§ **Work request**:
Please restate each line of the data that follows word for word, skipping any image.

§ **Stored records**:
● ● ● ● ● ● ●

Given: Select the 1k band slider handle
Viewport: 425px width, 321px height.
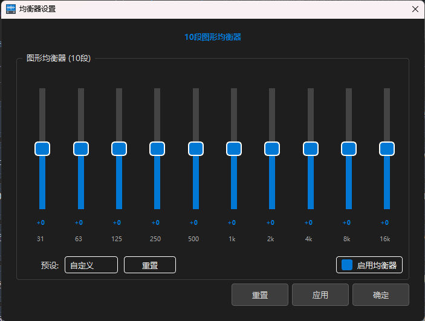Looking at the screenshot, I should [234, 149].

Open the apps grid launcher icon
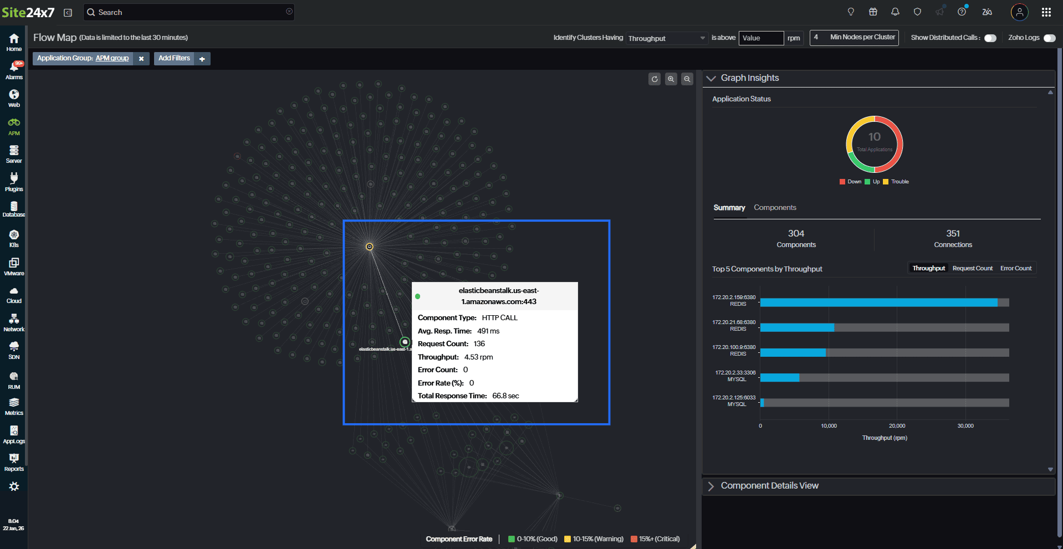point(1046,12)
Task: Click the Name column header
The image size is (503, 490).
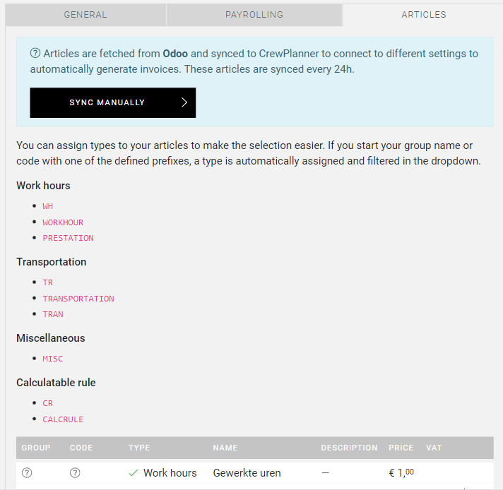Action: [x=225, y=448]
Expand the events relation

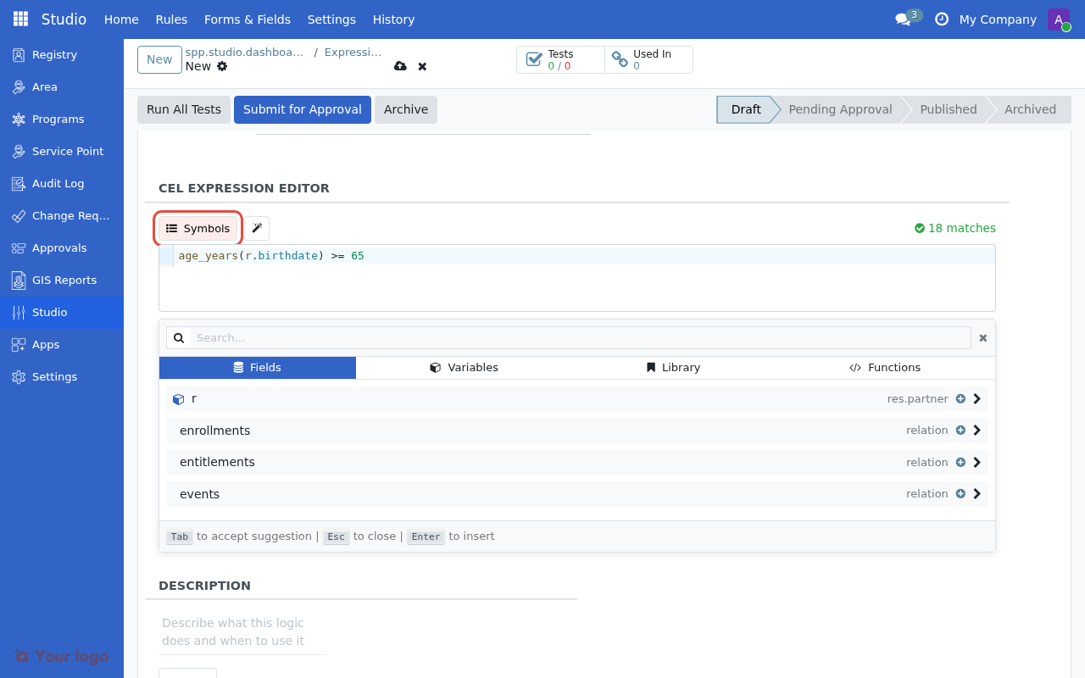tap(977, 493)

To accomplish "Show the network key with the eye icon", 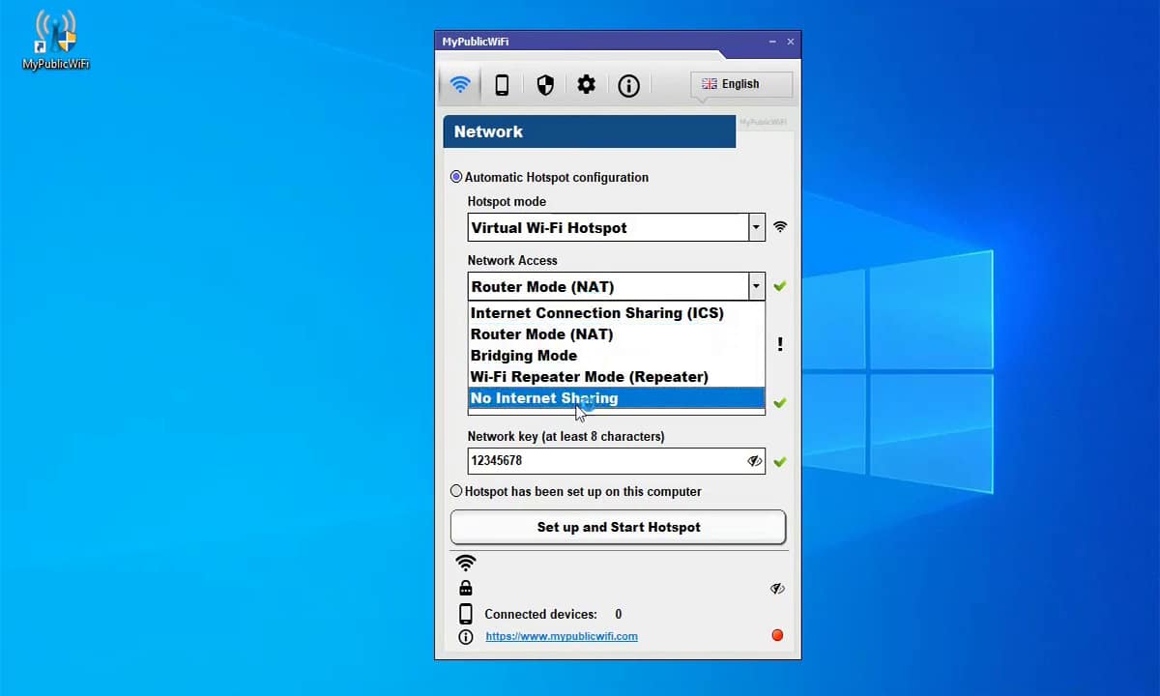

● ● ● ● ● ● ●

§ **Solved problem**:
Given: Select the 1k band slider handle
Viewport: 425px width, 321px height.
Looking at the screenshot, I should [234, 149].

Open the apps grid launcher icon
point(1046,12)
Task: Click the Name column header
The image size is (503, 490).
Action: [x=225, y=448]
Expand the events relation

tap(977, 493)

To accomplish "Show the network key with the eye icon", 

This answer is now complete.